Потом — первые штанишки, первая лошадка. Я мог позволить себе заваливать своего принца игрушками. У него был целый игрушечный мир! Он мог в свое удовольствие разбивать, рвать… Завод работал неутомимо. Машины грохотали. Мыло варили, упаковывали, рассылали. Там царил строгий порядок — мой порядок.

Круг постоянно расширялся, и маленькие ручки дотягивались до окружности. Петя уже добегает от дерева к дереву. Вот он отваживается уже и на более далекие экспедиции. Установил, что крапива у ограды жжется. Узнал, что цветы пахнут. Я вместе с ним открывал старый, забытый мир познания. Для меня тоже все было новым и свежим — через сына.
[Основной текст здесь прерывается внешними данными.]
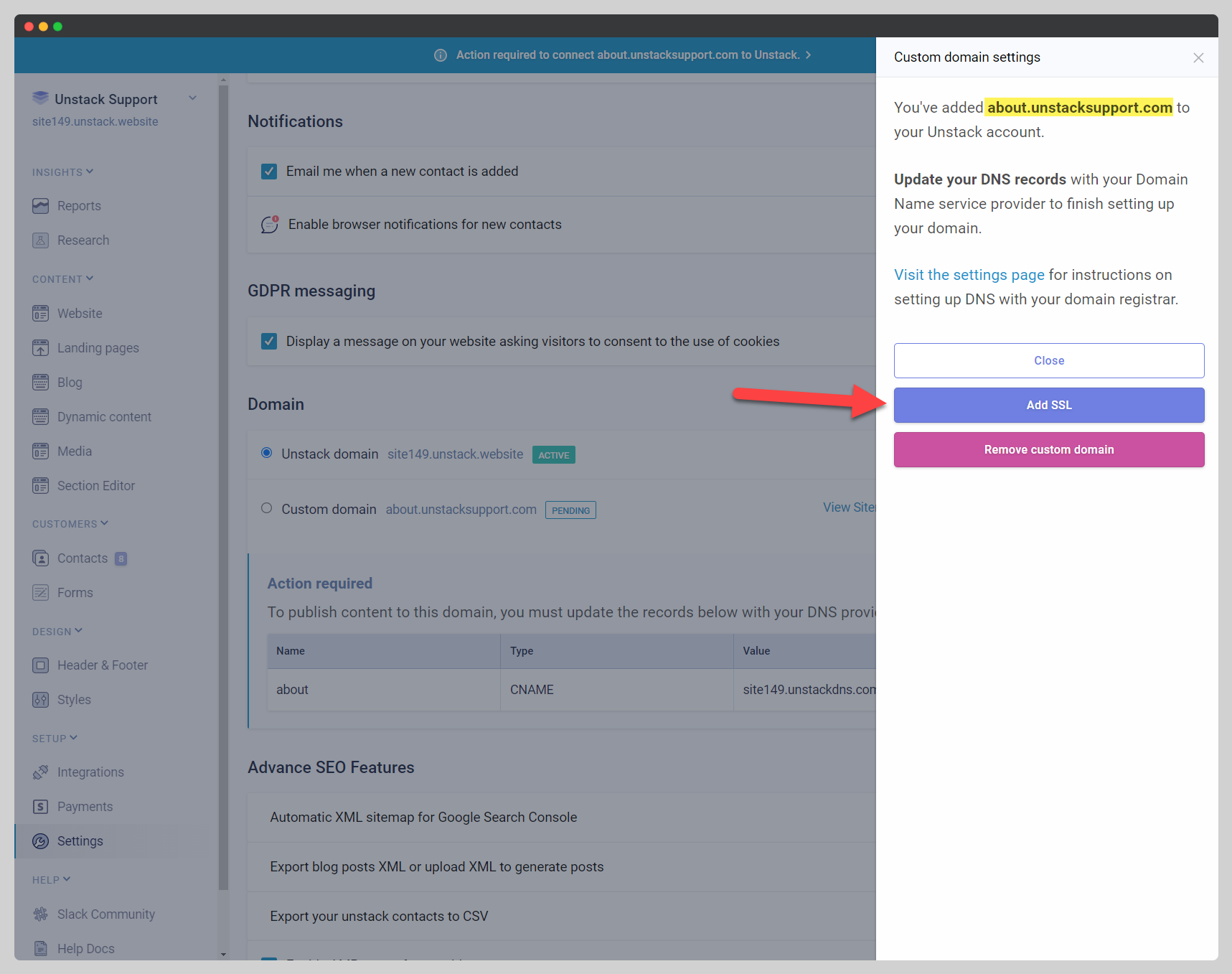Viewport: 1232px width, 974px height.
Task: Collapse the INSIGHTS section
Action: (x=90, y=172)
Кажется, всего миг пролетел, и вот ребенок — уже мальчик. Вытянулся из пухлости. Что за чудо, когда у неуклюжего толстячка вдруг оказываются прямые, упругие ножки! Откуда этот умненький, любознательный взгляд? Кати строго следила, чтоб он всегда был чистым и чинным.

Я иногда упрекал ее:

— Кати, вы его избалуете! Вырастет тщеславным, с барскими замашками!

— Ну и пускай, — гордо отвечала она. — Он того стоит. А вам не нравится?
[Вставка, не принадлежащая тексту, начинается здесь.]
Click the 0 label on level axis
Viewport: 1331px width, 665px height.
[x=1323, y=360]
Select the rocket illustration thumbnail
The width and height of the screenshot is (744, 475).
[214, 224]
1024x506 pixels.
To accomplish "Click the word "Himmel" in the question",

Я улыбался, пожимал плечами, вроде не соглашался, но это только для виду. Конечно же, мне это нравилось!

Петя был уже в том возрасте, когда дети начинают любить сладости и первые мечты. Мой ребенок может себе позволить некоторую мечтательность! Сладости, сладкая жизнь… Я не усматривал в этом ничего хайновского, ничего опасного. В основе должно быть счастье. Строить надо на нем. Только счастливые дети, выросши, способны на доброту. Лишь те, кому выпало безоблачное детство, умеют впоследствии искренне, весело смеяться.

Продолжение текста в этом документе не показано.